Sasha Ebrahimi, Principal Investigator and Associate Fellow at GSK began by posing the question how do we create probes, sensors, or diagnostics that can enable us to study the biology that's happening inside of living cells in a new and better way? Over the years, many scientists have devised techniques to study behaviours inside cells, including GFP, FISH and PCR. While these tools are powerful, Ebrahimi noted that they are not perfect.
Ebrahimi’s research aims to study proteins, nucleic acids, glycans, lipids, and inorganic ions. There are many challenges when it comes to looking at things inside living cells. DNA is negatively charged, and the cell membrane is also negatively charged. To deliver substances into the cell that do not degrade the DNA, Ebrahimi and his team have been developing a new class of structures called spherical nucleic acids or SNAs.
Ebrahimi described the structure of SNAs: they are DNA structures that are densely functionalized around a central nanoparticle core in a spherical nucleic structure. Unlike their linear cousins, SNAs are more resistant to nucleus degradation. Furthermore, they display improved specificity and sensitivity.
Upon discovering these properties, Ebrahimi created NanoFlares for detecting intracellular mRNA and other targets. Ebrahimi added: “NanoFlares have been used as the first platform capable of isolating circulating tumour cells from blood based on genetic signatures.”
The limitation of NanoFlares is that it creates a false positive signal due to degradation. To overcome this Ebrahimi introduced Forced Intercalation Aptamers (FIT), where fluorescence is activated upon structural changes induced by target binding, this promotes a faster response, higher specificity, and fewer false positives. Furthermore, Ebrahimi replaced gold nanoparticle cores with biodegradable and biocompatible protein cores to create versatile platforms.

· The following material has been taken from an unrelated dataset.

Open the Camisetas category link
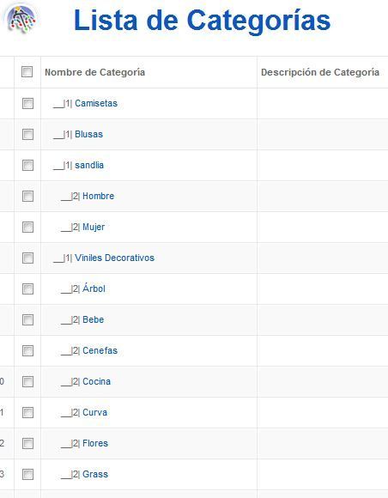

Ebrahimi used glucose oxidase as a protein core: “If we take a mixture of our glucose oxidase, SNAs, and hydrogen peroxide sensitive dye and titrate in more and more glucose, we see we get fluorescent enhancement up to 120-fold physiologically relevant concentrations of glucose.” The glucose oxidase enabled the detection of intracellular glucose and other analytes with potential applications in monitoring conditions like cancer and neurological disorders. These platforms demonstrated significant improvements in specificity, fluorescence enhancement, and practical use within live cells.
Looking ahead, Ebrahimi aims to expand the capabilities of his technology. He highlighted that multiplexing for spatial-temporal analysis, amplification for low-abundance targets, and achieving absolute quantification of analytes are avenues for further research.